SET TASK: Count the lines in the data below that contain the string "Instruction", and reply with only that number.

DATA FOR PROCESSING:
§

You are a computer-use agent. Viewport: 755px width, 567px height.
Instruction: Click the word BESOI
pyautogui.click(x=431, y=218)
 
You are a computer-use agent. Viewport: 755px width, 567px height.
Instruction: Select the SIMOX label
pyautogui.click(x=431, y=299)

§

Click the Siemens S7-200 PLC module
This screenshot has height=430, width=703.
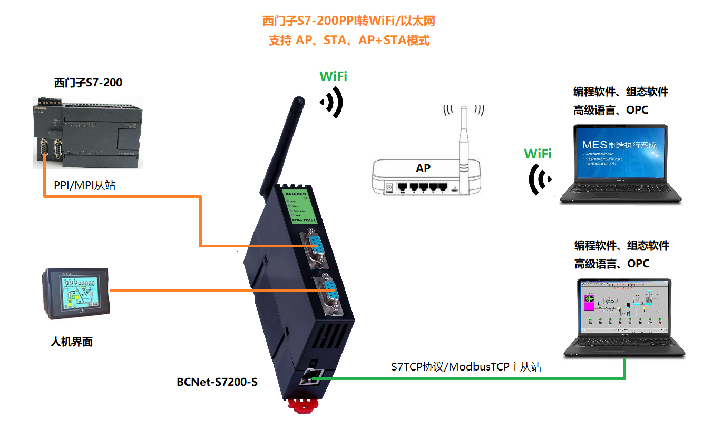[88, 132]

§

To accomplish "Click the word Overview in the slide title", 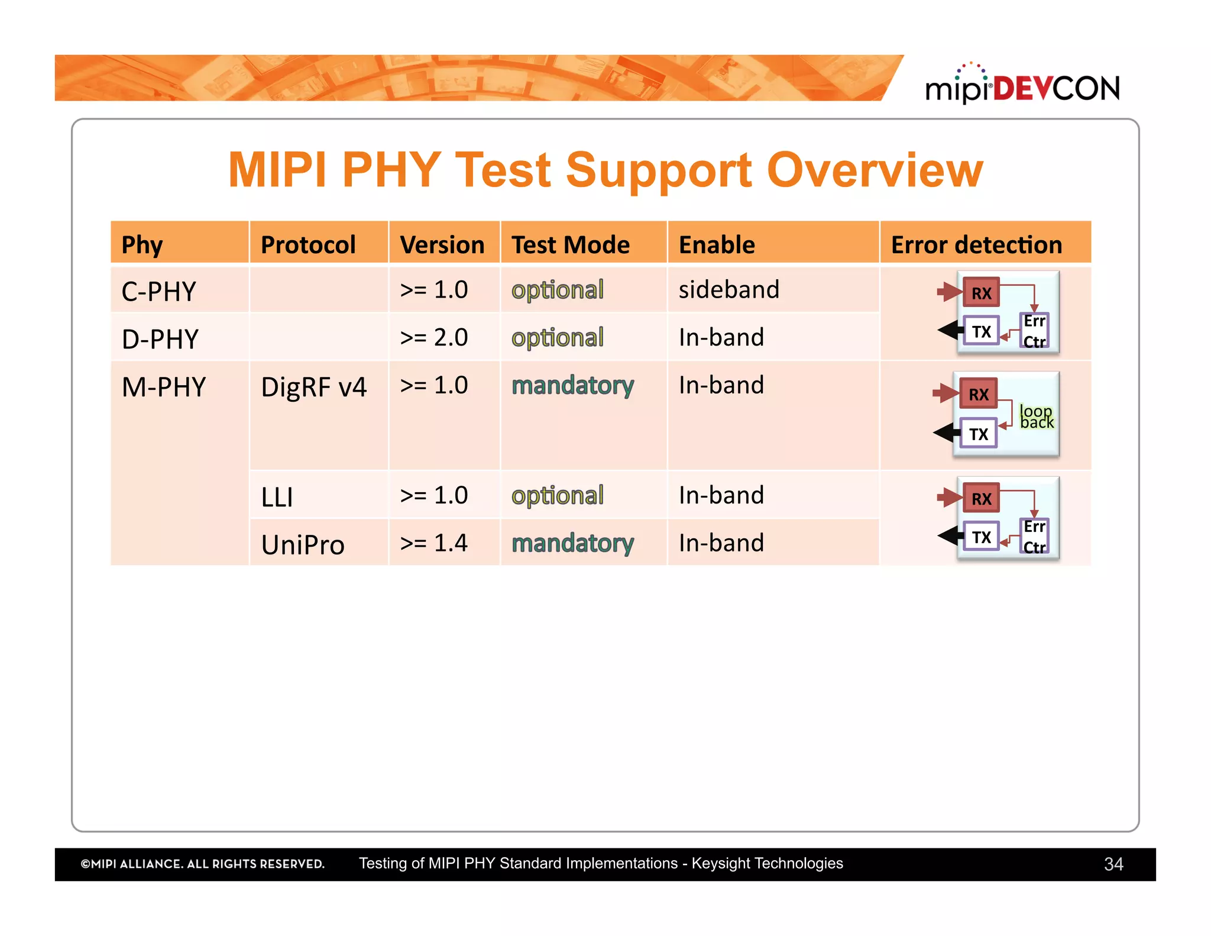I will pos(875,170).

§

RESULT: 2